High density polyethylene plastic is stiffer and more durable than PET and is commonly used to package household products. Many HDPE items are accepted by the City’s curbside recycling program, and will eventually find their way into toys, piping, and rope.
Where do they go? Flattened milk jugs, vinegar jugs, shampoo bottles and detergent bottles go in your Blue Bag.
You probably know this plastic best for its use in plumbing pipes and garden hoses, but PVC is also used in water-resistant jackets, gym bags, and faux leather material. Most PVC products are not accepted through the City’s recycling program, and should be disposed of in your Brown Garbage Cart.
Where do they go? Blister packaging and garden hoses go in your Brown Garbage Cart. PVC pipes, flooring and other renovation products should be dropped off at a City of Edmonton eco station or a waste management centre.
This low-density plastic makes up items like some grocery bags, sandwich bags, shrink wrap, and plastic beverage rings. LDPE plastics are not recyclable through the City’s program, however, many grocery stores in St. Albert offer recycling programs for plastic bags. You can reduce LDPE consumption by shopping with reusable bags and packing snacks and sandwiches in glass containers.
Where do they go? Most plastic bags can be saved and deposited at a participating grocery store.
Like PET and HDPE, PP plastic is common in food packaging. This tough, lightweight material makes up the plastic liners that keep cereal fresh, as well as yogurt containers, chip bags, and plastic straws. Not all items marked with this symbol are safe to recycle, so check the “What Goes Where?” sorting list on the city’s website if you’re in doubt.
Where do they go? Margarine containers, ketchup bottles, and syrup bottles go in your Blue Bag. Prescription pill bottles, plastic liners, and plastic cups go in your Brown Garbage Cart.
Most of us come in contact with polystyrene products on a regular basis—mainly in the form of take-out containers and single-use products. It’s very common, yet very difficult to recycle. To avoid sending more polystyrene products to the landfill, pack a stainless steel container when you go for dinner, and bring a reusable coffee cup to work.
Where do they go? Styrofoam cups, clamshell containers, packing peanuts and meat trays go in your Brown Garbage Cart.

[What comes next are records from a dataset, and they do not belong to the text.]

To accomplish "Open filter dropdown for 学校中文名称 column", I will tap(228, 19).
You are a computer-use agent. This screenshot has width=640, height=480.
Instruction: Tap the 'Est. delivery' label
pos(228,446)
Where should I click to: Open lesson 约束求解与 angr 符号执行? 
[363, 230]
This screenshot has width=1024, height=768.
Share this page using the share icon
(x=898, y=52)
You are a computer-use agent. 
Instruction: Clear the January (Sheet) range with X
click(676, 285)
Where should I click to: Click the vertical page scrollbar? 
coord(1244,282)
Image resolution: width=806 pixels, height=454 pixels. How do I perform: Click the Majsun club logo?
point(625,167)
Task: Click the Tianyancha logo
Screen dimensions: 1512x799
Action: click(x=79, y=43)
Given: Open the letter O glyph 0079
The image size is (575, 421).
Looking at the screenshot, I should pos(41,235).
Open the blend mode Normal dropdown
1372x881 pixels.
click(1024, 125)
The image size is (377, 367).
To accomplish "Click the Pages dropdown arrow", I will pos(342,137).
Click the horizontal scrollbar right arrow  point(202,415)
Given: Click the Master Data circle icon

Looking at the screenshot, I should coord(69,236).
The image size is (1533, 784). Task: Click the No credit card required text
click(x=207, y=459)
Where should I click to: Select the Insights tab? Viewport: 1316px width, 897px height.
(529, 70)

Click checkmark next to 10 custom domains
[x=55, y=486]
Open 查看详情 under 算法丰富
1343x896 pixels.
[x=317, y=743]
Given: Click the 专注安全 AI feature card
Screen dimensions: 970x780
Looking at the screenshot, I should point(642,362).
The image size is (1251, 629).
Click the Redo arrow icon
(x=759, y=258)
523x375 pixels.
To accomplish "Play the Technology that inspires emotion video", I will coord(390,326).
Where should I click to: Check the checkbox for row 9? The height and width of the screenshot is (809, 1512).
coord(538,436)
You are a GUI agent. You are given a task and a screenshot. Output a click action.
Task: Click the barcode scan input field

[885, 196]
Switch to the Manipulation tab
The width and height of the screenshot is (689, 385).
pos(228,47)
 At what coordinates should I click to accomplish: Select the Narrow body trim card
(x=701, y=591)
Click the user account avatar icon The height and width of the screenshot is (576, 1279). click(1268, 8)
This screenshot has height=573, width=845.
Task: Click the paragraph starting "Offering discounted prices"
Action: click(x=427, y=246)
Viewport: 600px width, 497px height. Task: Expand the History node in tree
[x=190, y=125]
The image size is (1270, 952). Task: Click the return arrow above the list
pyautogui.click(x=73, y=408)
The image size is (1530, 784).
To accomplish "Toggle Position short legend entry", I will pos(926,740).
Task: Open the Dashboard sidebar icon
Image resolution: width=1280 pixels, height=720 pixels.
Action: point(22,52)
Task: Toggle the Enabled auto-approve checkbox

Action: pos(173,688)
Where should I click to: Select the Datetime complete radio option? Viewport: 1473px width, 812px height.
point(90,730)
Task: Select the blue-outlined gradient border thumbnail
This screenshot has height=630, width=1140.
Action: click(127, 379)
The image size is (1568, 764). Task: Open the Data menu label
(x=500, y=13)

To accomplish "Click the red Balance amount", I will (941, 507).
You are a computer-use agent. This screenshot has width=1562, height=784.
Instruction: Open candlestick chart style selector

This catch-all category includes any plastic compound that doesn’t fit up above. Because this symbol covers a multitude of ‘syns’—synthetics, that is—#7 plastics are the most difficult to recycle. Where possible, repurpose or reduce them altogether.
Where do they go? Hard plastic bottles and jugs can go in your Blue Bag. But #7 plastics such as automobile parts should be dropped off at a City of Edmonton eco station or a waste management centre.
As a general guide, plastics marked 1, 2, and 5 are most likely fine your Blue Bag, but it’s not a guarantee. It’s best to check individual items, regardless of the symbol, to find out what goes where.